List every line of the entries below that contains the word "accomplish", counting only matches in the same case.
── EXCERPTED RECORDS
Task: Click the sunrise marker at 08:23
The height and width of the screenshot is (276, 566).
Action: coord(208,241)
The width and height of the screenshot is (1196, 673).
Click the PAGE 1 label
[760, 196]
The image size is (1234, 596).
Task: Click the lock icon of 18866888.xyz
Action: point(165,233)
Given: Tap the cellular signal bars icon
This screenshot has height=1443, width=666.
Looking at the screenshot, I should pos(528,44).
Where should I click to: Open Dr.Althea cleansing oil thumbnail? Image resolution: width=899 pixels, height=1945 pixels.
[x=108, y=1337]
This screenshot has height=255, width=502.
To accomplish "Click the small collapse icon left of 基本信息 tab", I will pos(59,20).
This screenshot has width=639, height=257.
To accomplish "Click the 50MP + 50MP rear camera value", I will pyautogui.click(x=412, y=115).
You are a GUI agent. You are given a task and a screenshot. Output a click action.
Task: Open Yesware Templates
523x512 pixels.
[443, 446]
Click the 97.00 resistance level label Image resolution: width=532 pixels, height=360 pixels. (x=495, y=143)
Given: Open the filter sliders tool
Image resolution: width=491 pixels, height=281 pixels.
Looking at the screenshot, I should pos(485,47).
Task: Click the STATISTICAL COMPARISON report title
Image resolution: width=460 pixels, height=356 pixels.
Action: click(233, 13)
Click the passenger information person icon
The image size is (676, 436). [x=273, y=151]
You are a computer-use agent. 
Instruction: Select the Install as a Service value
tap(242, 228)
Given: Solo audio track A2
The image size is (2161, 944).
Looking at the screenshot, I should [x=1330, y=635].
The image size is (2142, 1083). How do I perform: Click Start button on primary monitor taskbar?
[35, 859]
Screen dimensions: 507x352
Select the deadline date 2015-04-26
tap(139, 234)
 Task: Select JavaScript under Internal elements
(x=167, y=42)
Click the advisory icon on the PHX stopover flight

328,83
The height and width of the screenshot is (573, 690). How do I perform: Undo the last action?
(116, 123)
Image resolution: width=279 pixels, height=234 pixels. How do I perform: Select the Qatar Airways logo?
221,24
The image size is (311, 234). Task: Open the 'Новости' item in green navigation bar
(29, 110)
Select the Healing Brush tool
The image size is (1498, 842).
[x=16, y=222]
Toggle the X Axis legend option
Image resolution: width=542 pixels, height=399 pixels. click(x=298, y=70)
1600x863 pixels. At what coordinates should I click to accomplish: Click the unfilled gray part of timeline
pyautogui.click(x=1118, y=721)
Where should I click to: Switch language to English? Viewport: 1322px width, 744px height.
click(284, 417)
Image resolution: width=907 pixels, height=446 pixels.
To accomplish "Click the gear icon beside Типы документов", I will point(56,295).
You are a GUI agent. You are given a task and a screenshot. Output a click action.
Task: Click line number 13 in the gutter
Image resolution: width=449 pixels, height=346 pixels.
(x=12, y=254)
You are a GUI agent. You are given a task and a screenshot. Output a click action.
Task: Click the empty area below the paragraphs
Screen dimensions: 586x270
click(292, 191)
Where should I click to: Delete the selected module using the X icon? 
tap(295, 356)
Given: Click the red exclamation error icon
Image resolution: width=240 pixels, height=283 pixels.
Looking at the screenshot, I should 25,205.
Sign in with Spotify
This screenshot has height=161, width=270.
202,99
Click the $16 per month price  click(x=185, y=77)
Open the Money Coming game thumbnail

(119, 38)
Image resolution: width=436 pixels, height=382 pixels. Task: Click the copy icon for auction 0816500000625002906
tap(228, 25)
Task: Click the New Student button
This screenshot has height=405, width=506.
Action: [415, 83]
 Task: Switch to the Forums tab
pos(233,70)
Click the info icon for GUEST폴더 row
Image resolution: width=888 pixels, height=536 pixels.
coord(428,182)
────
▶ **SOLUTION FOR THIS EXERCISE**:
To accomplish "Click the small collapse icon left of 基本信息 tab", I will pos(59,20).
To accomplish "Click the 50MP + 50MP rear camera value", I will pyautogui.click(x=412, y=115).
1600x863 pixels. At what coordinates should I click to accomplish: Click the unfilled gray part of timeline
To accomplish "Click the gear icon beside Типы документов", I will point(56,295).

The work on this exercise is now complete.